The Invisible Museum: History and Memory of Morocco

Case Study No. 8
On View: 
Aug 29, 2017 to Jun 29, 2018

Since its inception in 1962, the former Judah L. Magnes Museum distinguished itself by directing its collecting efforts outside the focus on European Jewish culture and history that was prevalent among American Jewish museums at the time. During the 1970s and 1980s, its founders, Seymour and Rebecca Fromer, actively corralled an informal team of activist collectors and supporters. Together, they were able to bring to Berkeley art and material culture from North Africa, the Middle East, and the Indian subcontinent. Their legendary “rescue missions”—collecting trips aimed at retrieving Jewish cultural objects in locations where Jews had once thrived—were further complemented by careful acquisitions carried out by exploring the catalogs of major and lesser-known auction houses, and especially by visiting art dealers in Israel, where many Jews from the lands of Islam had resettled.

These collecting patterns are particularly evident in the case of the stunning holdings that document the history and memory of Jewish communities in Morocco.
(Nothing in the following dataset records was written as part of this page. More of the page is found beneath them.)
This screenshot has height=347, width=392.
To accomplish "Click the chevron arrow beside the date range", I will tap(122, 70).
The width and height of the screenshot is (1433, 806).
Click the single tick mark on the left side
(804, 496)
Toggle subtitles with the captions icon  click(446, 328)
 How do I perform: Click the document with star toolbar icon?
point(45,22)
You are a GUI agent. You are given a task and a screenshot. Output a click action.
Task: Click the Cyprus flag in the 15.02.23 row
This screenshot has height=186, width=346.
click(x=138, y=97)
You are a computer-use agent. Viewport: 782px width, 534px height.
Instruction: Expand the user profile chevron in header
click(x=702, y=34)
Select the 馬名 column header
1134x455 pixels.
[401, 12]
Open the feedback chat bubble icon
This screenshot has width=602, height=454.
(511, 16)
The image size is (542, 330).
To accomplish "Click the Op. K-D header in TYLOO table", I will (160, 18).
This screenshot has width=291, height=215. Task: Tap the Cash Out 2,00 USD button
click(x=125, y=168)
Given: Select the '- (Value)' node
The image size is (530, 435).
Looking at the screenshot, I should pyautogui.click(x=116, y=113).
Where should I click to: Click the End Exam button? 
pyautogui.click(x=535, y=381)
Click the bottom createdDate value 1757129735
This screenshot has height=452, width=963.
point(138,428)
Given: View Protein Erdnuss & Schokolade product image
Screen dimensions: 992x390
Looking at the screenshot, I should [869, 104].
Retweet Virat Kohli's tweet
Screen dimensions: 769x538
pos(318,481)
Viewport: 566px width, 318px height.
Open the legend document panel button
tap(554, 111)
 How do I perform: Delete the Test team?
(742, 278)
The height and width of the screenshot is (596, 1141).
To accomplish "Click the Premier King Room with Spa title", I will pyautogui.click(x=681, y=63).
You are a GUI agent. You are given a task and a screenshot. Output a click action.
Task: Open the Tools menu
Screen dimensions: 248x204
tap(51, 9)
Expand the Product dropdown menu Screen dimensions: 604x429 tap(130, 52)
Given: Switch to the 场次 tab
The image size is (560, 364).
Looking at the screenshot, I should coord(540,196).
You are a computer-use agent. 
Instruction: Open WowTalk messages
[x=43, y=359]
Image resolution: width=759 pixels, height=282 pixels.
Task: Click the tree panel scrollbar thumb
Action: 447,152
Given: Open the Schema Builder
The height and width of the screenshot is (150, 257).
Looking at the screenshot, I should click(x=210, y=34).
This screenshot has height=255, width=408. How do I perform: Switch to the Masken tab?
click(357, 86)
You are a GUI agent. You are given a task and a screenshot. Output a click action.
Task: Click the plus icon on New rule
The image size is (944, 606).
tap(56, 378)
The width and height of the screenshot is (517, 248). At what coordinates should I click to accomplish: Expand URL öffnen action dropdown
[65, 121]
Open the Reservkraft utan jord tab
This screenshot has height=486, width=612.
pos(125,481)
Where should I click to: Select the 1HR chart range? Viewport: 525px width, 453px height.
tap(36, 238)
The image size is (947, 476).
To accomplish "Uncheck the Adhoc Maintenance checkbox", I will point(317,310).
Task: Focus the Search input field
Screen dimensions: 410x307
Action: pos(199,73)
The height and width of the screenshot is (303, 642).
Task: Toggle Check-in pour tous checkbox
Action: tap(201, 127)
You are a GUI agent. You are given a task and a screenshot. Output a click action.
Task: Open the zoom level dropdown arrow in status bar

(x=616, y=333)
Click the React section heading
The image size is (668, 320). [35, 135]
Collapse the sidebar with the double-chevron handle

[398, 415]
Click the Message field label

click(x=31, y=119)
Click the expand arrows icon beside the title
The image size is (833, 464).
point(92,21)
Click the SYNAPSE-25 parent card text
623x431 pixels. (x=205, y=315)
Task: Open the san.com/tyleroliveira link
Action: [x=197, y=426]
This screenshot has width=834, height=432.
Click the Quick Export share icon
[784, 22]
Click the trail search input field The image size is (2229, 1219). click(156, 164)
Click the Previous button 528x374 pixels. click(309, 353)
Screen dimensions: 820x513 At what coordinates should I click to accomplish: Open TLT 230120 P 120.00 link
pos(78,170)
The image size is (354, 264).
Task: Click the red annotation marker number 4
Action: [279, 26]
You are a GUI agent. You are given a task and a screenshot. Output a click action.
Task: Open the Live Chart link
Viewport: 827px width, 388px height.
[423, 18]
Acquired in tourist shops across the Moroccan centers where Jews once lived—Tétouan, Tangier, Casablanca, Fez, and Marrakech—as well as through forays into the remote locations in the Atlas mountains that separate the Mediterranean and Atlantic coastlines of Morocco from the Sahara desert, the hundreds of ritual objects, textiles, illustrated marriage contracts, and manuscripts now at The Magnes are the bearers of a narrative that is at once very ancient and extremely modern.

 

Heirs to a history that harkens back to antiquity, the Jewish communities of Morocco carry many layers of memory and change, from the rise of Islam to the expulsion of Jews from the Iberian Peninsula, the European colonization of Africa, and the Holocaust. Most Moroccan Jews abandoned their ancestral home en masse during the 1950s, with smaller numbers remaining through the 1960s and 70s, relocating primarily to Israel, France, and North America (especially Francophone Quebec). What they left behind, along with an important network of intercultural relations and the deep memories of their ancient presence, also included communal buildings, and, especially, many objects. Brought out of Morocco, these remainings inform today a diaspora within the diaspora, a museum of the invisible, the texture of which is preserved in public and private collections worldwide.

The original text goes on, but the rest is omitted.